Muitos conflitos relacionais seriam facilmente contornados se homem e mulher se dessem conta de que são diferentes. Desatentos a esse fato, porém, ambos avaliam como errados atributos que, na realidade, são compatíveis com a rota do desenvolvimento de cada um deles.
Um bom jeito de dar um salto qualitativo nesse quesito seria não se precipitar em avaliações, julgamentos e críticas e admitir a possibilidade de não compreender modos, hábitos, conceitos e visões de mundo do parceiro ou da parceira.
Não menos importante é abrir-se para conhecer a realidade do outro e apreciá-la como quem a vê pela primeira vez.
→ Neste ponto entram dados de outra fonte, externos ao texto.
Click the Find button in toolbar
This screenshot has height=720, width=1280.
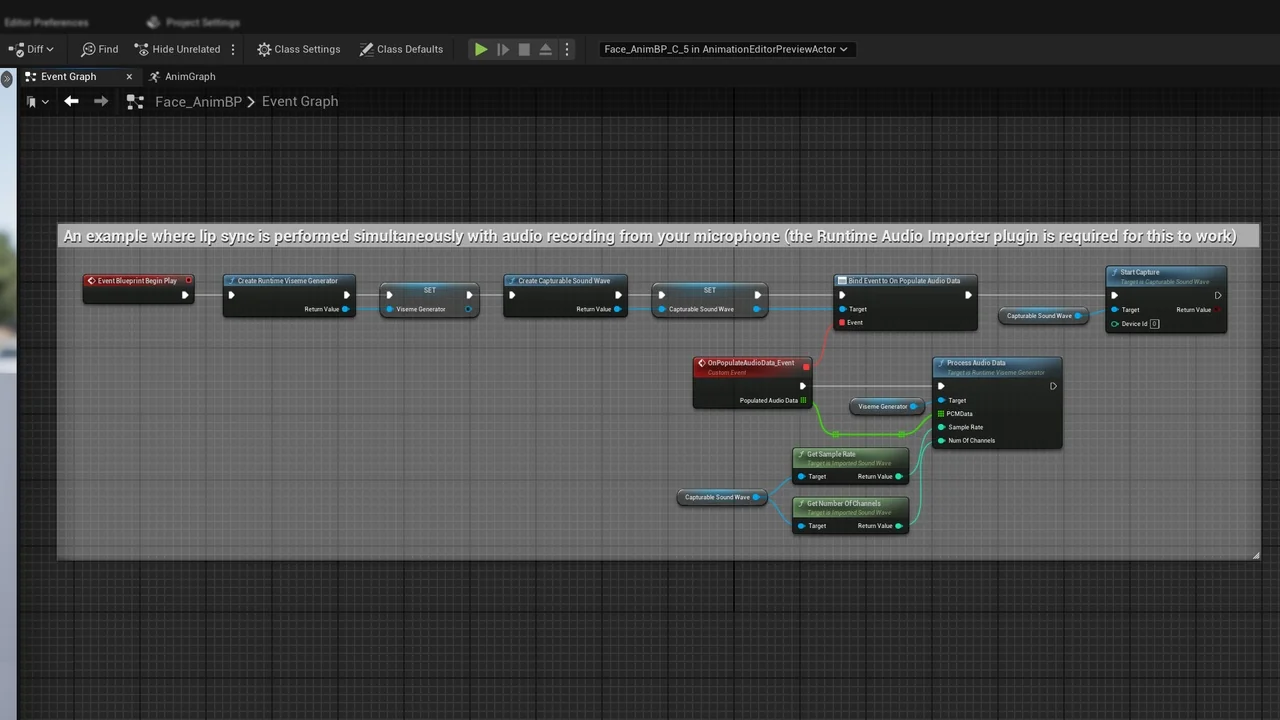coord(99,49)
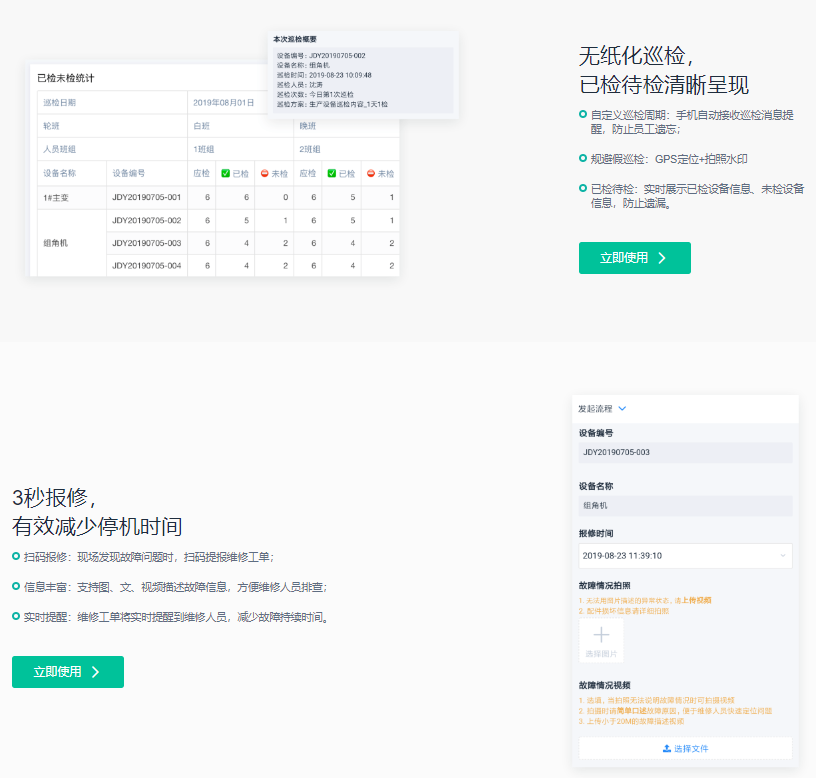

Isso é difícil, pois requer a suspensão de um falso saber, a admissão de um não-saber e a disposição para vir a saber o que caracteriza a pessoa com quem se convive, em razão de ela ser representante de um outro universo: o masculino, no caso da mulher; o feminino, no caso do homem. O "femininês" e o "masculinês" são línguas diferentes, por assim dizer. É bobagem querer tratá-las ou decodificá-las como se fossem um mesmo universo de valores, como se os termos, os gestos e os caminhos adotados tivessem os mesmos significados. O julgamento e a crítica são o "caminho fácil" e a "defesa" que mais rapidamente se ativam: se não compreendo, está errado! Difícil é o caminho saudável: se não compreendo é porque estou preso a minhas autorreferências. Homens não são mulheres com defeitos. Mulheres não são homens com defeitos. Já escrevi sobre a facilidade com que o homem lida com imprevistos e improvisos, ao passo que o feminino predispõe a mulher a organizar-se e planejar-se. Isso não significa que mulheres sejam incapazes de improvisar nem que homens não possam planejar.
Quero enfatizar não tanto as diferenças propriamente ditas, mas a atitude que me parece correta e saudável frente a elas. O homem há de admitir que sua perspectiva masculina não o capacita a compreender as diferenças de sua parceira. No homem, o feminino não é dominante. Precisaremos compreender que é o feminino, no homem, o setor que deve ser acessado para desenhar-se o olhar com o qual a mulher será vista. Esse feminino precisará ser buscado, será necessário que o homem o deixe aflorar. Basta admitir que a perspectiva masculina não é a única possível. Silenciando-a e colocando-se em franca disponibilidade para perceber o outro em sua alteridade, o homem conseguirá atingir o seu intento.
Reciprocamente, a mulher precisará tolerar o silêncio de sua perspectiva e dominar qualquer desejo feminino - maternal, talvez - de submeter o homem a seu jugo. Só então terá olhos para seu homem, com respeito e admiração. É o masculino nela que a capacita a vê-lo e a aceitá-lo como ele é e como ele pode ser.
"Vejo meu bem com seus olhos/ E é com meus olhos/ Que o meu bem me vê", diz a letra da canção Meu Namorado, de Edu Lobo (67) e Chico Buarque (66). Se eu insisto em ver a pessoa que amo apenas com meus próprios olhos, eu certamente a forçarei a se encaixar na moldura de meu espelho. Isso não vai me levar a lugar algum - exceto, quem sabe, ao ressentimento de quem eu acredito amar.